• _Exercise data_
....

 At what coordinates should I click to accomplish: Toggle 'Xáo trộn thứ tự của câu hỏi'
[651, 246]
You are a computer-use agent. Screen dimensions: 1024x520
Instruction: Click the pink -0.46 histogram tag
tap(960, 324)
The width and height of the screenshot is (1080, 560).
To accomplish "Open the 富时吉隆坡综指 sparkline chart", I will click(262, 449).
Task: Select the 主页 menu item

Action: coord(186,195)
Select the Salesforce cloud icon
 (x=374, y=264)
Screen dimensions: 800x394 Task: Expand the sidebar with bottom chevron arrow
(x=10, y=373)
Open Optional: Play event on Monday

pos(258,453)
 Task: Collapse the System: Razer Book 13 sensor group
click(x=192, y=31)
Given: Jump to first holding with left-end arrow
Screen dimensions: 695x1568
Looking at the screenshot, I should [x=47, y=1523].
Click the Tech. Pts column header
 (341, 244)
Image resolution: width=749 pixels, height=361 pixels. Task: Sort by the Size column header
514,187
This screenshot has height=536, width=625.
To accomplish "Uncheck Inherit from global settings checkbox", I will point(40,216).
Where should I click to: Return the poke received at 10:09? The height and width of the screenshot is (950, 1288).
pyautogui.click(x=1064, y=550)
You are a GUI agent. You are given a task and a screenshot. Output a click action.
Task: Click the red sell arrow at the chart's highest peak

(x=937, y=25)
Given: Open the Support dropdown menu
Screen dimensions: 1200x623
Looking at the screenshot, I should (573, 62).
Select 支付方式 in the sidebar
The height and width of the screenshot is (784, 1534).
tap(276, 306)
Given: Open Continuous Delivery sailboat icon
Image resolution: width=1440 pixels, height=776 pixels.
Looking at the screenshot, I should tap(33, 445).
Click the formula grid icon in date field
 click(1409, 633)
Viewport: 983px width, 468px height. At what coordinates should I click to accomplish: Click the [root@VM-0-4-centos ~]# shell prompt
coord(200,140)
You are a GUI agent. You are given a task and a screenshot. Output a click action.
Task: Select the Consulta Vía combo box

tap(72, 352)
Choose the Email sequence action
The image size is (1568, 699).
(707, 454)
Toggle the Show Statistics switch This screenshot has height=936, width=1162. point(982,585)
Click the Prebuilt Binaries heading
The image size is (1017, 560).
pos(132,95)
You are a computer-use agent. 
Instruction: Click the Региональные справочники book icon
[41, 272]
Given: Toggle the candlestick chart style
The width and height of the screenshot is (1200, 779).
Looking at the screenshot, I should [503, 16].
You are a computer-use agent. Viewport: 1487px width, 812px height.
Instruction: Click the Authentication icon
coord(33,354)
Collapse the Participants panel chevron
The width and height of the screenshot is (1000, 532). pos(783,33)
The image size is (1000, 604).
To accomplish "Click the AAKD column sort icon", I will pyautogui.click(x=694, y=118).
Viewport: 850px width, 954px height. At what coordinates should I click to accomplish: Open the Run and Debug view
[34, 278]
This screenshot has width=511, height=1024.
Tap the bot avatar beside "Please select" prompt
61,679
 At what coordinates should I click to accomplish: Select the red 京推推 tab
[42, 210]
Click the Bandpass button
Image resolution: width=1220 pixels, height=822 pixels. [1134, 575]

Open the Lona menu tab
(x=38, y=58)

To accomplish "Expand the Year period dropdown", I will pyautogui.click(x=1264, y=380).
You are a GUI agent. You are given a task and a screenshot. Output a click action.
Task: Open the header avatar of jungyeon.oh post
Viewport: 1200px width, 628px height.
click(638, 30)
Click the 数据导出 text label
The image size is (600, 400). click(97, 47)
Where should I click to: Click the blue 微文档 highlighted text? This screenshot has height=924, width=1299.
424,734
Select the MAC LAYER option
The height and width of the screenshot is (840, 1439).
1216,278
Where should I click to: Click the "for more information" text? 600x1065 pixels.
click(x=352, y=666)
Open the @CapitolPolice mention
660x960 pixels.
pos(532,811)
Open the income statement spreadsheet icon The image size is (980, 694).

....

• _Try it_
Retype each line above with no alterations.

• _Solution to this task_
 At what coordinates should I click to accomplish: Toggle 'Xáo trộn thứ tự của câu hỏi'
[651, 246]
You are a computer-use agent. Screen dimensions: 1024x520
Instruction: Click the pink -0.46 histogram tag
tap(960, 324)
The width and height of the screenshot is (1080, 560).
To accomplish "Open the 富时吉隆坡综指 sparkline chart", I will click(262, 449).
Task: Select the 主页 menu item

Action: coord(186,195)
Select the Salesforce cloud icon
 (x=374, y=264)
Screen dimensions: 800x394 Task: Expand the sidebar with bottom chevron arrow
(x=10, y=373)
Open Optional: Play event on Monday

pos(258,453)
 Task: Collapse the System: Razer Book 13 sensor group
click(x=192, y=31)
Given: Jump to first holding with left-end arrow
Screen dimensions: 695x1568
Looking at the screenshot, I should [x=47, y=1523].
Click the Tech. Pts column header
 (341, 244)
Image resolution: width=749 pixels, height=361 pixels. Task: Sort by the Size column header
514,187
This screenshot has height=536, width=625.
To accomplish "Uncheck Inherit from global settings checkbox", I will point(40,216).
Where should I click to: Return the poke received at 10:09? The height and width of the screenshot is (950, 1288).
pyautogui.click(x=1064, y=550)
You are a GUI agent. You are given a task and a screenshot. Output a click action.
Task: Click the red sell arrow at the chart's highest peak

(x=937, y=25)
Given: Open the Support dropdown menu
Screen dimensions: 1200x623
Looking at the screenshot, I should (573, 62).
Select 支付方式 in the sidebar
The height and width of the screenshot is (784, 1534).
tap(276, 306)
Given: Open Continuous Delivery sailboat icon
Image resolution: width=1440 pixels, height=776 pixels.
Looking at the screenshot, I should tap(33, 445).
Click the formula grid icon in date field
 click(1409, 633)
Viewport: 983px width, 468px height. At what coordinates should I click to accomplish: Click the [root@VM-0-4-centos ~]# shell prompt
coord(200,140)
You are a GUI agent. You are given a task and a screenshot. Output a click action.
Task: Select the Consulta Vía combo box

tap(72, 352)
Choose the Email sequence action
The image size is (1568, 699).
(707, 454)
Toggle the Show Statistics switch This screenshot has height=936, width=1162. point(982,585)
Click the Prebuilt Binaries heading
The image size is (1017, 560).
pos(132,95)
You are a computer-use agent. 
Instruction: Click the Региональные справочники book icon
[41, 272]
Given: Toggle the candlestick chart style
The width and height of the screenshot is (1200, 779).
Looking at the screenshot, I should [503, 16].
You are a computer-use agent. Viewport: 1487px width, 812px height.
Instruction: Click the Authentication icon
coord(33,354)
Collapse the Participants panel chevron
The width and height of the screenshot is (1000, 532). pos(783,33)
The image size is (1000, 604).
To accomplish "Click the AAKD column sort icon", I will pyautogui.click(x=694, y=118).
Viewport: 850px width, 954px height. At what coordinates should I click to accomplish: Open the Run and Debug view
[34, 278]
This screenshot has width=511, height=1024.
Tap the bot avatar beside "Please select" prompt
61,679
 At what coordinates should I click to accomplish: Select the red 京推推 tab
[42, 210]
Click the Bandpass button
Image resolution: width=1220 pixels, height=822 pixels. [1134, 575]

Open the Lona menu tab
(x=38, y=58)

To accomplish "Expand the Year period dropdown", I will pyautogui.click(x=1264, y=380).
You are a GUI agent. You are given a task and a screenshot. Output a click action.
Task: Open the header avatar of jungyeon.oh post
Viewport: 1200px width, 628px height.
click(638, 30)
Click the 数据导出 text label
The image size is (600, 400). click(97, 47)
Where should I click to: Click the blue 微文档 highlighted text? This screenshot has height=924, width=1299.
424,734
Select the MAC LAYER option
The height and width of the screenshot is (840, 1439).
1216,278
Where should I click to: Click the "for more information" text? 600x1065 pixels.
click(x=352, y=666)
Open the @CapitolPolice mention
660x960 pixels.
pos(532,811)
Open the income statement spreadsheet icon The image size is (980, 694).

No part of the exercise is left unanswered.